SOURCE EXCERPT
● ● ●
Vampires in Your Den

I skimmed through an article the other day about conserving both energy and money because it actually promised a cost analysis of certain behaviors. Like how much money it saves you to unplug your cell phone charger when not in use. Yeah, those vampire chargers we've all heard about, sucking the life out of the power grid and ultimately America. You know you've read the headlines and felt a little bit guilty for harboring your own little covey of life draining appliances.

Don't worry about it. 

The charger? 14 cents a year. I've could save ten times that much by sorting the pennies out of the crumbs in the depth of my living room sofa. Your laptop? You could save 2 cents a day by leaving it unplugged. The grand total I could save if I acted on all the recommendations listed? Slightly less than thirteen dollars. A year.
● ● ●
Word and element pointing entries
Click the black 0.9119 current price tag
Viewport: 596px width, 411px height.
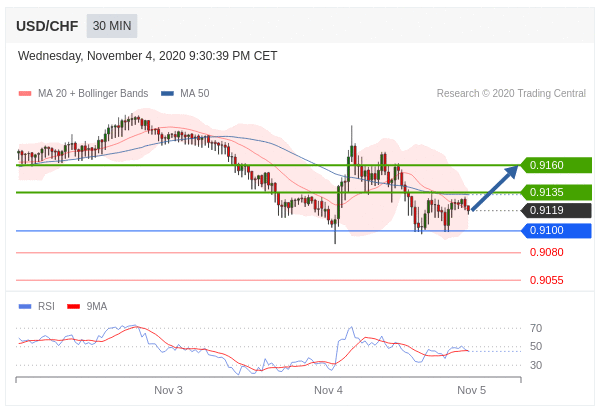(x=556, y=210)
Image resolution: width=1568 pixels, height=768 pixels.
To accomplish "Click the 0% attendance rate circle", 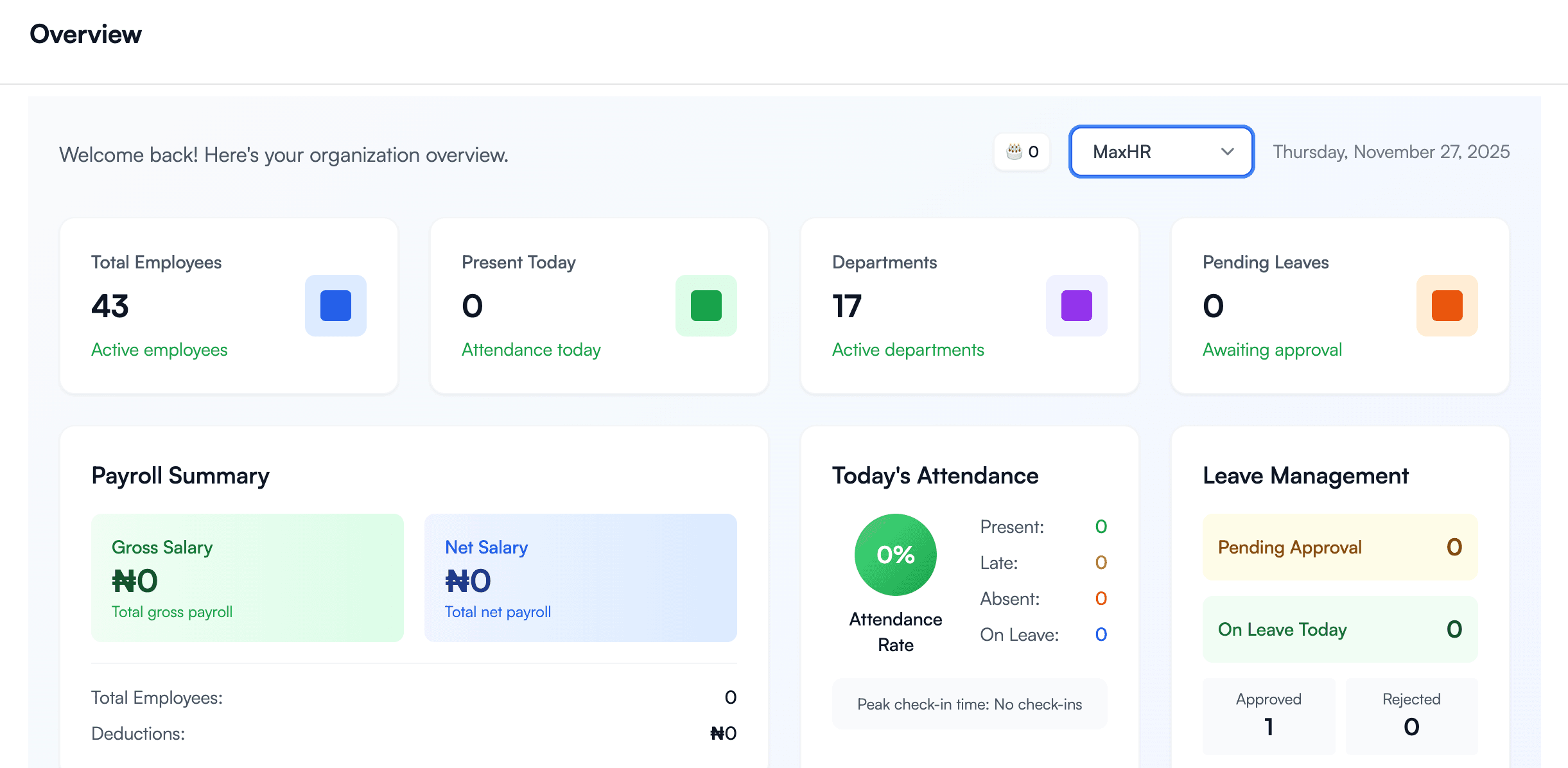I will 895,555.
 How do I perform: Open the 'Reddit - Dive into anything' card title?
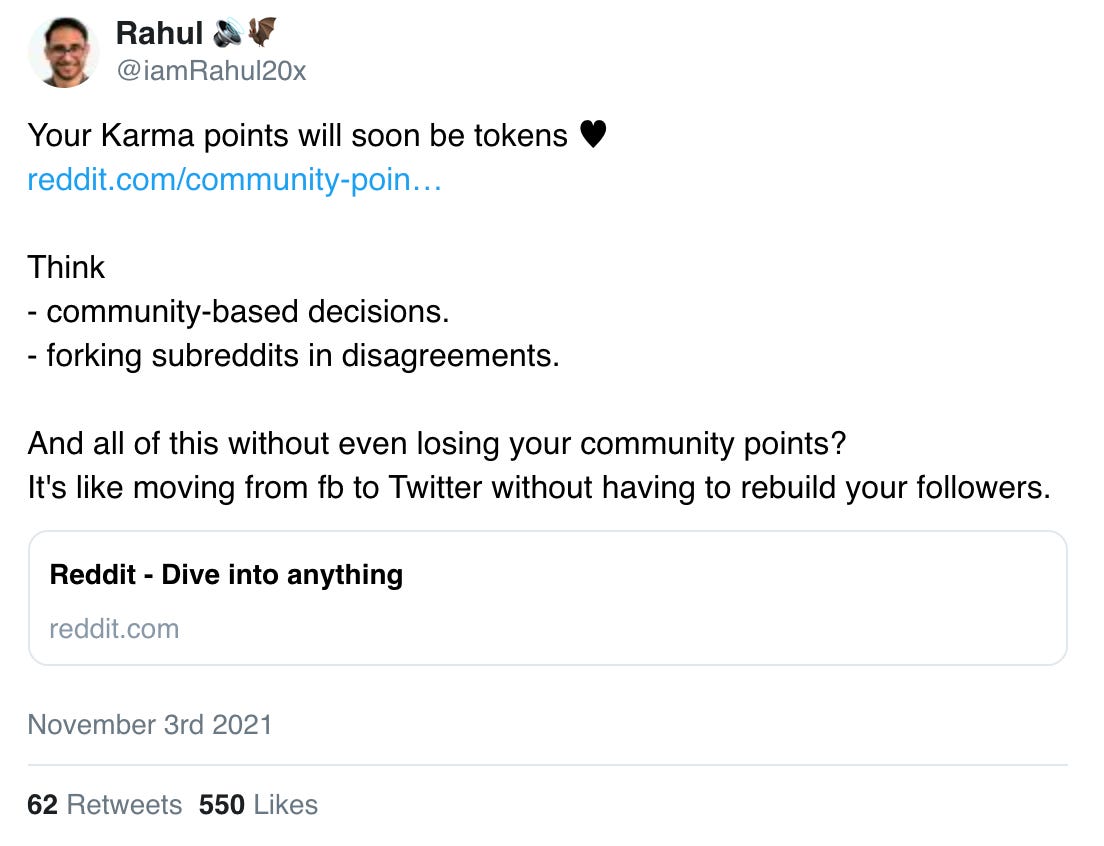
● ● ●
EXERCISE A
Please translate this sentence from "Vampires in Your Den" into Spanish: "You know you've read the headlines and felt a little bit guilty for harboring your own little covey of life draining appliances."
EXERCISE B
List every sum of money that "Vampires in Your Den" gives as a specific number of cents or dollars, along with the time period attached to each.

REPLY A
Sabes que has leído los titulares y te has sentido un poco culpable por albergar tu propia pequeña bandada de aparatos que chupan la vida.

REPLY B
- 14 cents a year (the charger)
- 2 cents a day (the laptop)
- slightly less than thirteen dollars a year (the grand total)